I lived in downtown adjacent neighborhoods for years before moving downtown. This isn’t going to be my forever neighborhood but it’s really nice being able to walk to a _wide_ selection of restaurants nearby, be close to well-maintained parks and have multiple transit lines to take into work.
No, I was living in the outer suburbs. Toronto has always been expensive. Nearly all of my income went to the rent on a bedroom and a transit pass the first year. I suppose that is the downtown lifestyle, though.
As an Indian immigrant now living in Toronto, this comment comes off a bit tone deaf. I don't mean to poor-shame you, but you can not possibly compare yourself to a poor person in India. The difference in the divide is so massive to the point where it's not comparable.
McDonalds is a luxury for most people, even in Toronto. It's just cheaper than most other restaurants, and people don't/can't care about how it impacts their finances. Looking at the amount of food/$ is something most people do, even in Toronto. You aren't special for thinking that.
But I do remember that disjunction; it's normal, expected, to spend what amounts to a week or a month of my income on a night out. Being gay, the pressure to hide, to go for a date some place far away from home, somewhere you can hopefully blend in, or somewhere private, and where you won't attraction the attention of jeers, usually just jeers but sometimes you worry you'll have to run. Even the bit about McDonald's being too expensive. It is. It's a luxury, though most of us, myself included, tend not to think of it as such. Until you have $80 in your account and a whole week ahead and he wants to get a burger for dinner. $25 is a lot of money suddenly. It's an interesting experience when your friends decide to go out for dinner and your concern with where to go is which location has a menu option with a decent ratio for calories per $ and if the water is free.
I too found poetry to be worth far more than it cost. Trees can be a gift. As can parks. And settings. Many intangible things can be gifts. And it is an art to be learned and practiced, just like the art of selecting and giving physical gifts. And of physical gifts, I discovered long ago that it truly is the thought that counts. Oh, yes, someone will love something that is of monetary value or expensive. But I have received many gifts worth some real money, but the ones where the gift was the thought are the ones I tend to still have. A card when I wasn't expecting one. I still have the thoroughly wrecked chew-toy for my dog gotten by one particular friend who is now gone.

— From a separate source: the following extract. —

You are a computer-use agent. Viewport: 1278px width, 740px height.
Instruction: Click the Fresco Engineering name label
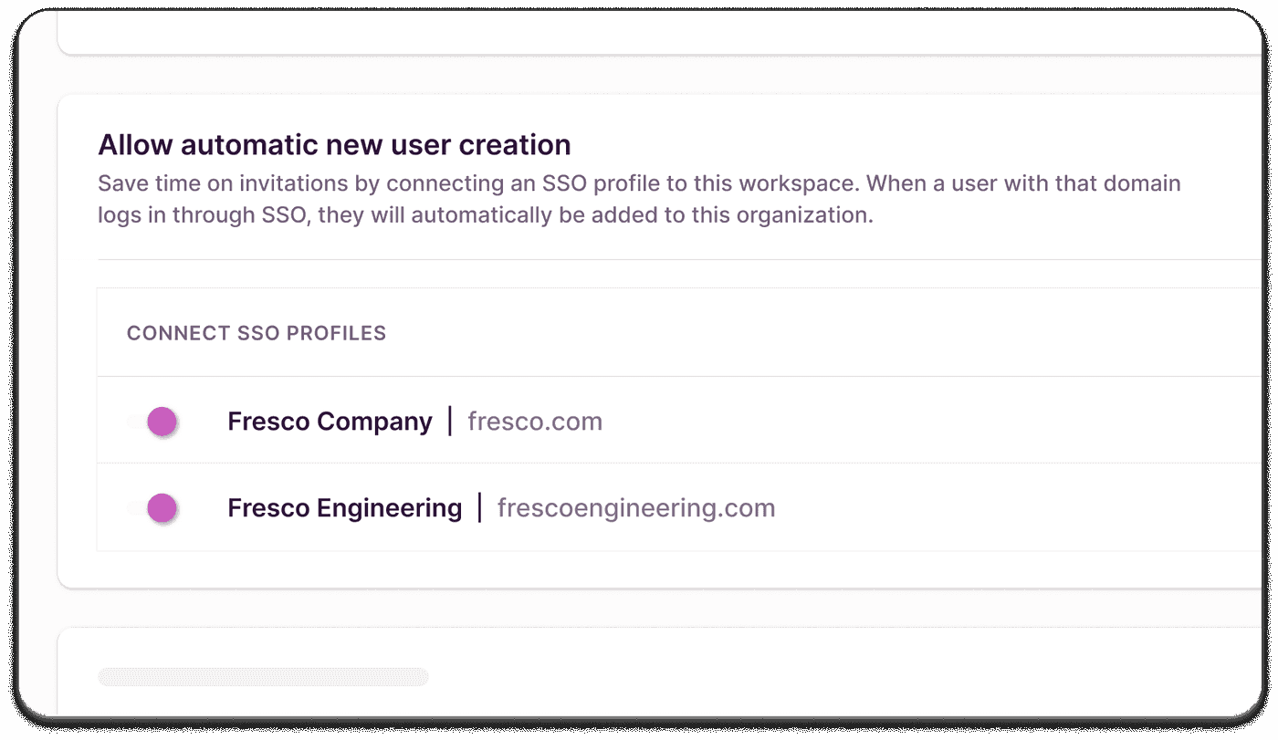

Maybe as a result of our smaller class gap, there is one thing that doesn't ring so true to me. "The girls also don’t have that many expectations." Not here. The boys had big expectations. It's easier to jump over the class gap if you're young and attractive, at least for a while, and pursue the material in exchange for the material, so to speak. I did it too; who doesn't want to go away for the weekend; go out for drinks and not count out the coins?